Just Not Mine(132)

By: Rosalind James


“Helping,” he said. “I always thought I was helping. Paying the bills, being there—when I was able to. But not fronting up, not really. Somebody needed to step up.”

“And you did.”

“I’d say that Aunt Cora and I each took a half step up. That’s not fronting. Not even close. You were right. I’m not good enough, I know it, but I’m what they’ve got. So it wasn’t the game plan. So I have to readjust. Doesn’t matter. It’s what’s here. It’s what they need. It’s what I need. Because I’ve realized, in the past couple days, what if Aunt Cora had rung to say that she wanted the kids with her in the UK? What if she’d said, put them on the plane, and I’ll meet them, and I’ll love them, and you’re done? I thought about that, and I realized I’d have said no. I’d have fought to keep them. I realized—that I could love them, I guess. Both of them. That I may not be their dad, but in a way … I am, now.”

“Of course you are,” she told him, and she couldn’t believe she had ever doubted it.

“I’m the closest thing they’ve got, anyway,” he said, “and even if Aunt Cora came back, it wouldn’t matter. They need one person who puts them first. That person’s going to be me. Because that’s what’s in front of me, and because that’s what I want. To take care of my family.”

“I know it’s going to be hard, though,” she said, “half the time away.”

“The other boys do it. I can find out how. There must be a way. A nanny, or whatever. But also—give them what they’ve been missing. A brother who’s willing to step up and be a dad. Whatever that means, and however rubbish I am at it at first. I can get better, and that’s what I mean to do.”

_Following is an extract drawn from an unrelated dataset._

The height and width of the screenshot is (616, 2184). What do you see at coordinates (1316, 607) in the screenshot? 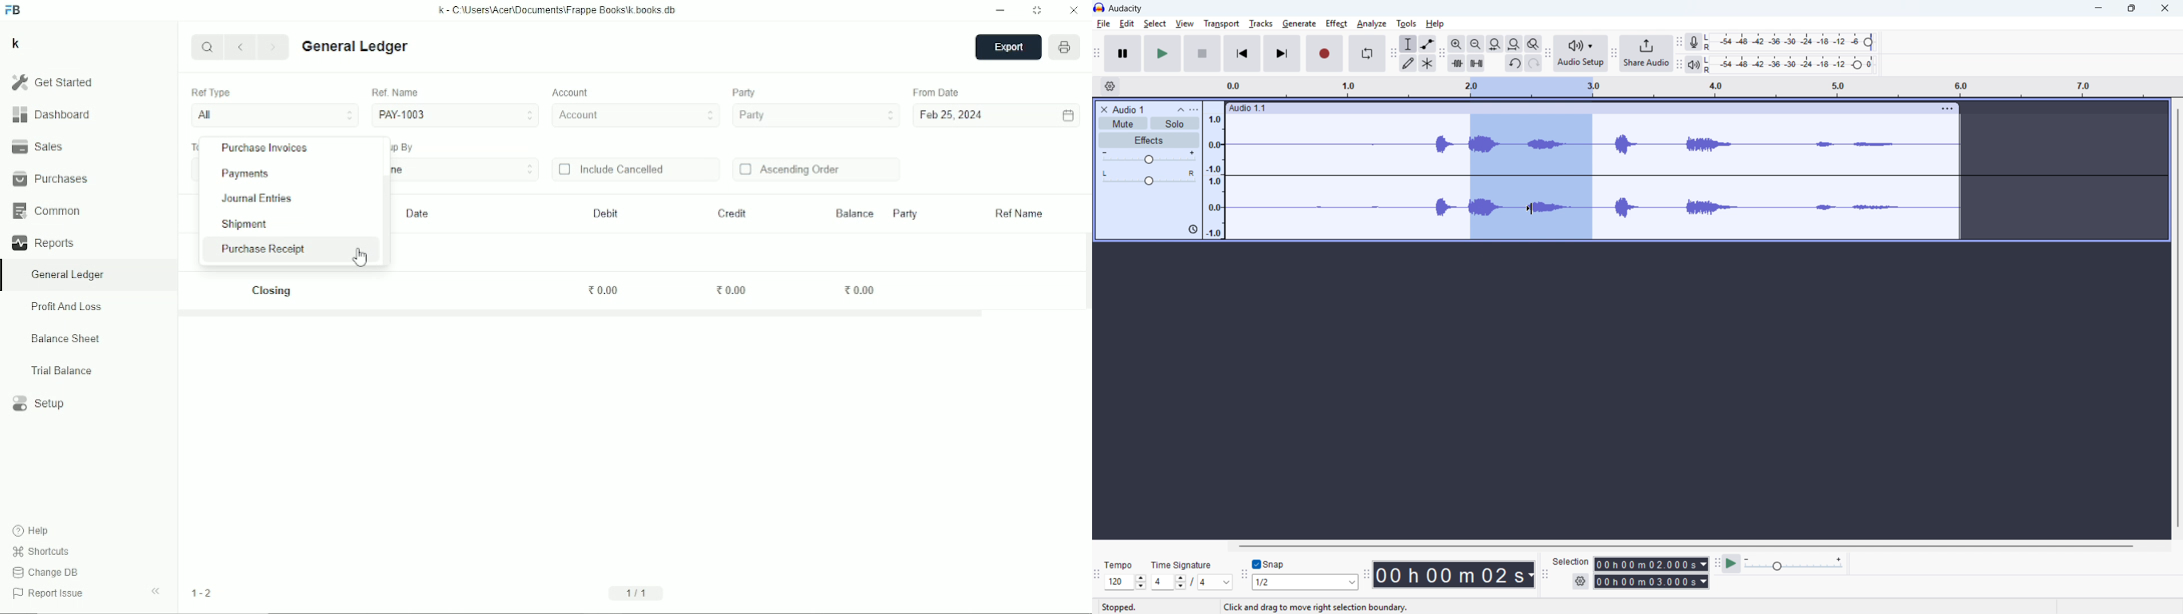
I see `Click and drag to move right selection boundary.` at bounding box center [1316, 607].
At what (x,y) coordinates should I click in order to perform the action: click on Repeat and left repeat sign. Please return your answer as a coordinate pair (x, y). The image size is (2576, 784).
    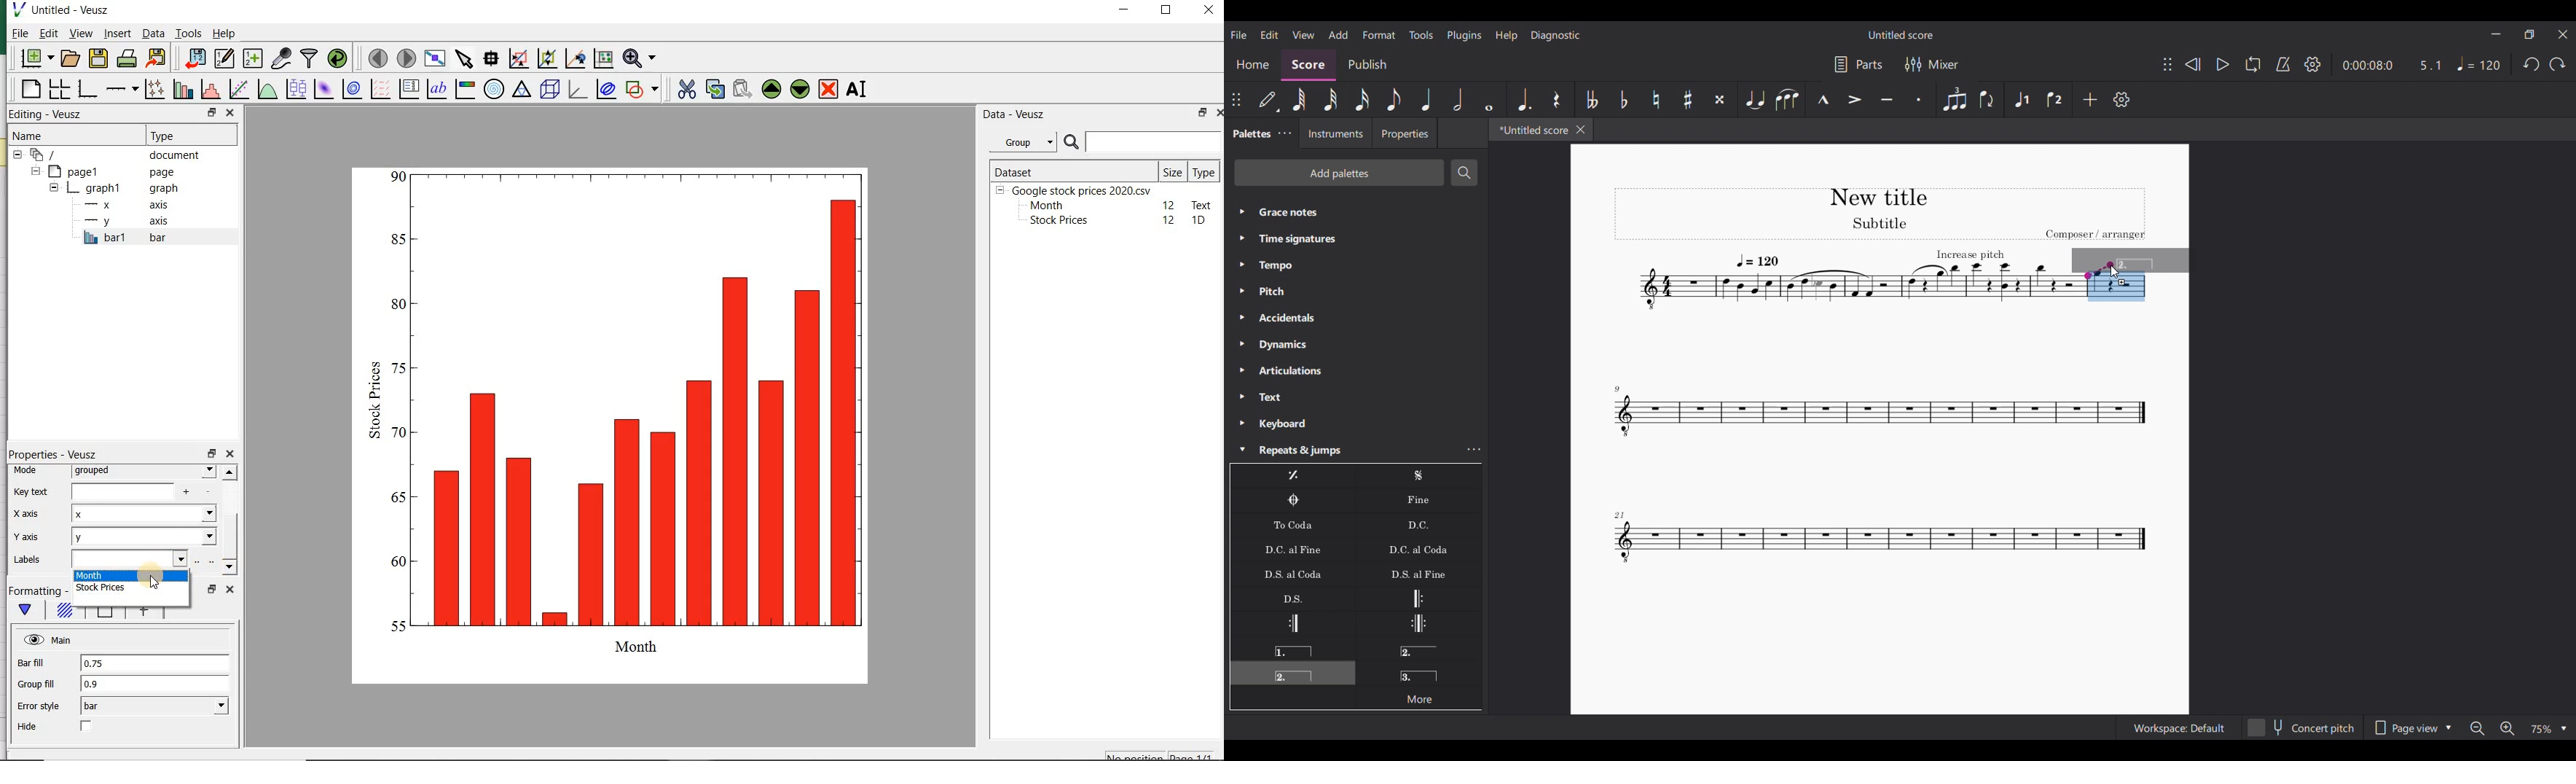
    Looking at the image, I should click on (1418, 624).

He looked at her again. “And you know the other thing I realized, all this time I’ve been thinking?”

“No,” she said, and her heart was pounding now. “What?”

“I realized that I want you, too. That if this isn’t what loving someone is, I can’t imagine what more it’d be, because what it is—it’s knowing that I’d do anything I could to keep you from hurting, but if you are, I want to be there to soften the blow. I want to know that I’m there for you, and I want you to know it too. I need you to trust that if you need me to come pick you up because it’s raining, I’ll do it, no matter what, no matter how angry you are with me, no matter how angry you think I am with you. And if that isn’t love,” he repeated, “I guess it’s close enough for me. I hope it’s close enough for you.”

“I can’t …” Her chest was tighter than ever, the tears pricking behind her eyelids, and she couldn’t have kept from showing him how she felt if the most important role of her life had been riding on it. “I can’t have children,” she managed to say.

“That’s all right,” he said, and he was smiling. “I’ve already got children.”

“Your own children,” she insisted.

“You told me,” he said, “that children were yours when you cared for them, and when you loved them. I reckon you were right.”

“So you don’t want … babies?”

“Maybe I do,” he said. “Maybe I do, if you do. But aren’t there other ways to have babies?”

“You’d do that?”

“Don’t you know by now,” he asked her, “that I’d do just about anything for you?”

“You may change your mind, though,” she said, wanting so much to believe him, wishing so much that she dared to trust that he meant it. “It happens. It’s what happened with Derek. You can say it doesn’t matter, but you may get older, and in the end, it will.”

He sat a minute, thinking, and she waited, hardly managing to breathe. She waited, because his answer mattered. His honest answer.

“You said once,” he told her at last, “that you weren’t planning on moving. That the two of us weren’t likely to live in domestic bliss next door to each other, forever and ever.”